Fraikin, Archibald, Bennetot, Adrien, Allassonnière, Stéphanie

arXiv.org Artificial Intelligence 

Let it Care PariSanté Campus, Paris, France PariSanté Campus, Paris, France archibald.fraikin@inria.fr Multivariate time series present challenges to standard machine learning techniques, as they are often unlabeled, high dimensional, noisy, and contain missing data. To address this, we propose T-Rep, a self-supervised method to learn time series representations at a timestep granularity. T-Rep learns vector embeddings of time alongside its feature extractor, to extract temporal features such as trend, periodicity, or distribution shifts from the signal. These time-embeddings are leveraged in pretext tasks, to incorporate smooth and fine-grained temporal dependencies in the representations, as well as reinforce robustness to missing data. We evaluate T-Rep on downstream classification, forecasting, and anomaly detection tasks. It is compared to existing self-supervised algorithms for time series, which it outperforms in all three tasks. We test T-Rep in missing data regimes, where it proves more resilient than its counterparts. Finally, we provide latent space visualisation experiments, highlighting the interpretability of the learned representations. Multivariate time series have become ubiquitous in domains such as medicine, climate science, or finance. Unfortunately, they are high-dimensional and complex objects with little data being labeled (Yang & Wu, 2006), as it is an expensive and time-consuming process. Leveraging unlabeled data to build unsupervised representations of multivariate time series has thus become a challenge of great interest, as these embeddings can significantly improve performance in tasks like forecasting, classification, or anomaly detection (Deldari et al., 2021; Su et al., 2019).

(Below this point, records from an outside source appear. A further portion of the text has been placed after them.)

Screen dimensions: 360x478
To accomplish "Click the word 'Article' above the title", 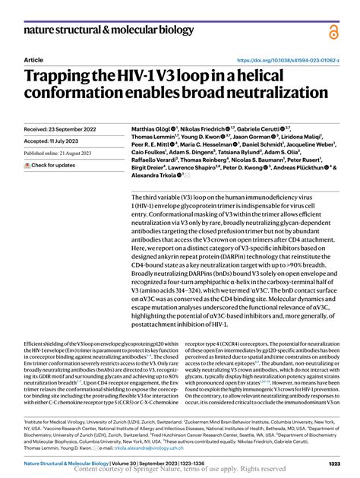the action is [x=33, y=59].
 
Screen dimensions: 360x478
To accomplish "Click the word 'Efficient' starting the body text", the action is [x=36, y=344].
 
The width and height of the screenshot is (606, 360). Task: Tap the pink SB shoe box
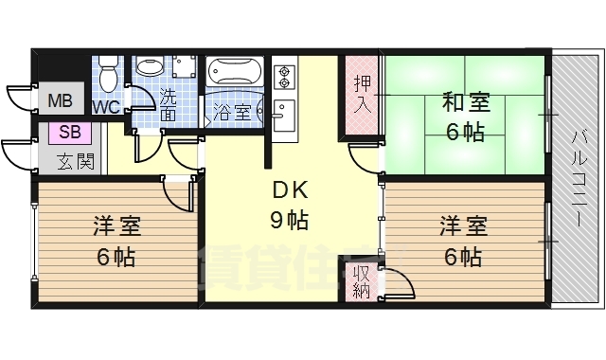tap(69, 133)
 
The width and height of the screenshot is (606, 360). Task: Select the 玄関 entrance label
tap(74, 160)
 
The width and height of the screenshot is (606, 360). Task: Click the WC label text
tap(106, 107)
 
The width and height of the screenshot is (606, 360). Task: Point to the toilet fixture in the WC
tap(108, 72)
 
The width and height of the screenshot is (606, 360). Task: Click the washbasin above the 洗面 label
tap(150, 66)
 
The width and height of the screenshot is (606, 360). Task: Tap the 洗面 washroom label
tap(168, 104)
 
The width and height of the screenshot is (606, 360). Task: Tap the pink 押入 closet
tap(361, 91)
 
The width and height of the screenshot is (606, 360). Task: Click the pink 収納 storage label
tap(361, 279)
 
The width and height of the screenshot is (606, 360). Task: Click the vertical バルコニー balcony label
tap(577, 180)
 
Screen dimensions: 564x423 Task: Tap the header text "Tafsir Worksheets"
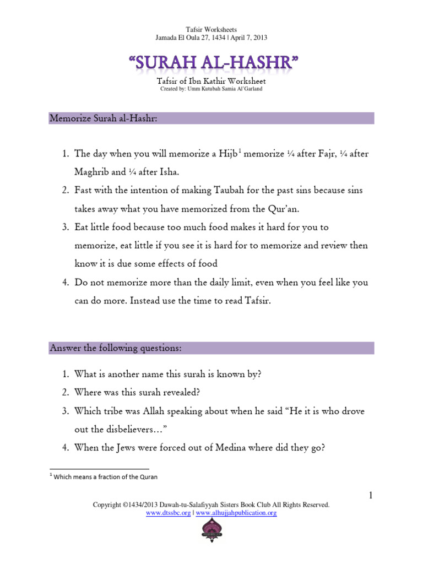pyautogui.click(x=212, y=29)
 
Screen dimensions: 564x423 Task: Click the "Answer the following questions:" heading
pyautogui.click(x=116, y=348)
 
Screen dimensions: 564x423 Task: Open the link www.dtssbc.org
pyautogui.click(x=169, y=513)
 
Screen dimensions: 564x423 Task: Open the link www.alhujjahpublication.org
pyautogui.click(x=236, y=513)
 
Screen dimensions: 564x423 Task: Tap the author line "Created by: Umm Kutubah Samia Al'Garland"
pyautogui.click(x=212, y=89)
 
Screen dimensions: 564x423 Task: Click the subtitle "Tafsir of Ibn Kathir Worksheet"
pyautogui.click(x=212, y=82)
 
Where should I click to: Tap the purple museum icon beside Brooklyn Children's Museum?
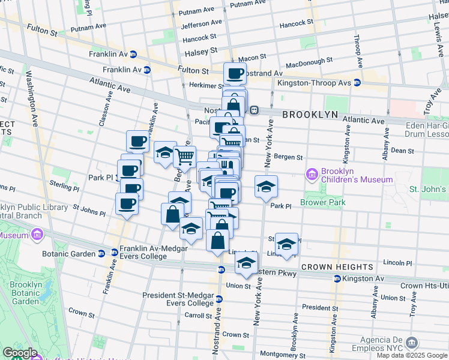312,175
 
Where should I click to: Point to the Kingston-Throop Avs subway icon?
357,82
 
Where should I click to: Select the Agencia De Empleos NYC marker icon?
411,343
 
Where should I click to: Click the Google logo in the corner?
20,353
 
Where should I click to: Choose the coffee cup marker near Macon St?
235,74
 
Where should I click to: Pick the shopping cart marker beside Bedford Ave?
185,157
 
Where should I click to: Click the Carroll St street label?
197,315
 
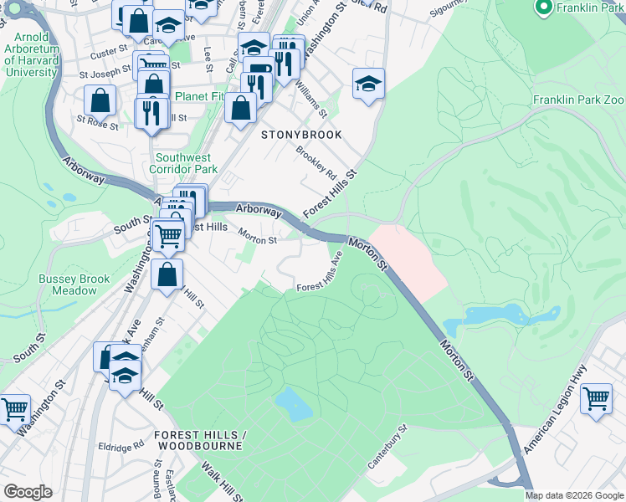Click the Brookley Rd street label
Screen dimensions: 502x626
(316, 165)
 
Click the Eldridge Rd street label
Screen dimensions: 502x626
(121, 446)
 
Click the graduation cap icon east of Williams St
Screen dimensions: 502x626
(368, 84)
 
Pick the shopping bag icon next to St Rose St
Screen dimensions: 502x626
(100, 100)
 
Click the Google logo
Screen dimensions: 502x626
(28, 492)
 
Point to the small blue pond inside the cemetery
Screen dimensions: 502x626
(294, 403)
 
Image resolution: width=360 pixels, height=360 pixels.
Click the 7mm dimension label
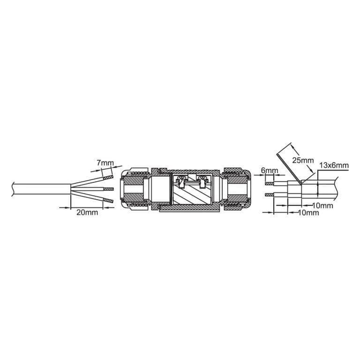click(x=105, y=163)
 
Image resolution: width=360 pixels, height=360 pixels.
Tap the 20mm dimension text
click(x=87, y=213)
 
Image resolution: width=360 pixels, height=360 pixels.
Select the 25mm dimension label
click(x=303, y=160)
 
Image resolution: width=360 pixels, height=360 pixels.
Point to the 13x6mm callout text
click(x=334, y=165)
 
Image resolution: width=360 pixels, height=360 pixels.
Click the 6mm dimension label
click(x=269, y=170)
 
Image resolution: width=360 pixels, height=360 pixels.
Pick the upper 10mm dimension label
click(x=323, y=205)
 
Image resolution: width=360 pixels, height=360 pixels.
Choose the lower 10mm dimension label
click(x=309, y=213)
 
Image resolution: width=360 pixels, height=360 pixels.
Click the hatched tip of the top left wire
click(x=107, y=178)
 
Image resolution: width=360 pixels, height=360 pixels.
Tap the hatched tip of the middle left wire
click(x=109, y=189)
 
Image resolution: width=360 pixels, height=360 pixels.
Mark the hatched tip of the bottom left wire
click(x=107, y=201)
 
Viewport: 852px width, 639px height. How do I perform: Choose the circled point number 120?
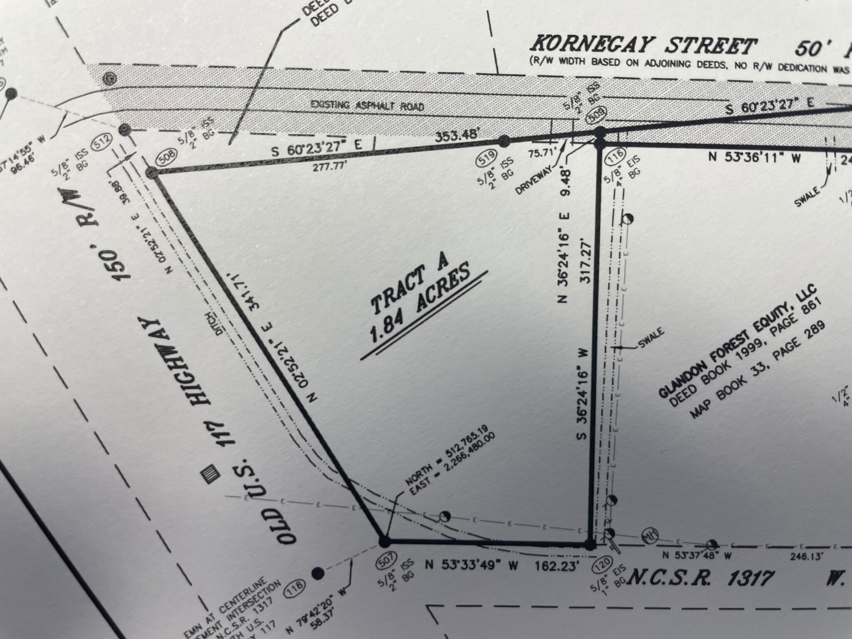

This has motivated the development of self-supervised learning (SSL) models for time series, first focusing on constructing instance-level representations for classification and clustering (Tonekaboni et al., 2021; Franceschi et al., 2019; Wu et al., 2018). More fine-grained representations were then developed to model time series at the timestep-level (Yue et al., 2022), which is key in domains such as healthcare or sensor systems. With fine-grained embeddings, one can capture subtle changes, periodic patterns, and irregularities that are essential for anomaly detection (Keogh et al., 2006) as well as understanding and forecasting disease progression.